Collected data entries
------------------------
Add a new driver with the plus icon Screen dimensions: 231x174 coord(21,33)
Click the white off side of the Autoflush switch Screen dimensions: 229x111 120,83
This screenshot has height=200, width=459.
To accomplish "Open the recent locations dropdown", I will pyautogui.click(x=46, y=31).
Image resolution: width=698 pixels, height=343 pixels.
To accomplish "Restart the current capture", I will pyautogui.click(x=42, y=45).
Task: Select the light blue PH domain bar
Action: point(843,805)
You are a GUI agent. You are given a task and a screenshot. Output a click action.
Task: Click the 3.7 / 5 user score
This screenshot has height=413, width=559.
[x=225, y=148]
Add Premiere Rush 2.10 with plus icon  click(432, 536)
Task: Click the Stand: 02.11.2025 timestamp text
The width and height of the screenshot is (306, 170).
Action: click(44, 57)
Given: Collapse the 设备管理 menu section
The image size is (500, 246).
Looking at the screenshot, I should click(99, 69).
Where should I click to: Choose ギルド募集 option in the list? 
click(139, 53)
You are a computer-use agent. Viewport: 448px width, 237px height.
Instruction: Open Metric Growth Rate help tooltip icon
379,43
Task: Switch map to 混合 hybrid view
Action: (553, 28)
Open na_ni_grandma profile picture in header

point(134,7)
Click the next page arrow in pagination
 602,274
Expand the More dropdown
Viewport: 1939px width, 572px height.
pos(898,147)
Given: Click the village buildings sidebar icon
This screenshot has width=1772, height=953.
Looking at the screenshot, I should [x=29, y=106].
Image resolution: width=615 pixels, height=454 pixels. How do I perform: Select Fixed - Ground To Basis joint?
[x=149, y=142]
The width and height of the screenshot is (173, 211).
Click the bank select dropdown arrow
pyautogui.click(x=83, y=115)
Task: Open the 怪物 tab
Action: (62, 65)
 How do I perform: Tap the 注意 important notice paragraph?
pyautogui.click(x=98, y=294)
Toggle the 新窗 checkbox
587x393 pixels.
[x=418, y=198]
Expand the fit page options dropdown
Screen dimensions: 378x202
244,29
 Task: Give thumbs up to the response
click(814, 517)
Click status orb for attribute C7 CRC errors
------------------------
Exercise directions>
Keep only the lines from the one containing "You are a computer-use" through the final line of the records, and transcribe them exactly.

Task solution>
You are a computer-use agent. Viewport: 448px width, 237px height.
Instruction: Open Metric Growth Rate help tooltip icon
379,43
Task: Switch map to 混合 hybrid view
Action: (553, 28)
Open na_ni_grandma profile picture in header

point(134,7)
Click the next page arrow in pagination
 602,274
Expand the More dropdown
Viewport: 1939px width, 572px height.
pos(898,147)
Given: Click the village buildings sidebar icon
This screenshot has width=1772, height=953.
Looking at the screenshot, I should [x=29, y=106].
Image resolution: width=615 pixels, height=454 pixels. How do I perform: Select Fixed - Ground To Basis joint?
[x=149, y=142]
The width and height of the screenshot is (173, 211).
Click the bank select dropdown arrow
pyautogui.click(x=83, y=115)
Task: Open the 怪物 tab
Action: (62, 65)
 How do I perform: Tap the 注意 important notice paragraph?
pyautogui.click(x=98, y=294)
Toggle the 新窗 checkbox
587x393 pixels.
[x=418, y=198]
Expand the fit page options dropdown
Screen dimensions: 378x202
244,29
 Task: Give thumbs up to the response
click(814, 517)
Click status orb for attribute C7 CRC errors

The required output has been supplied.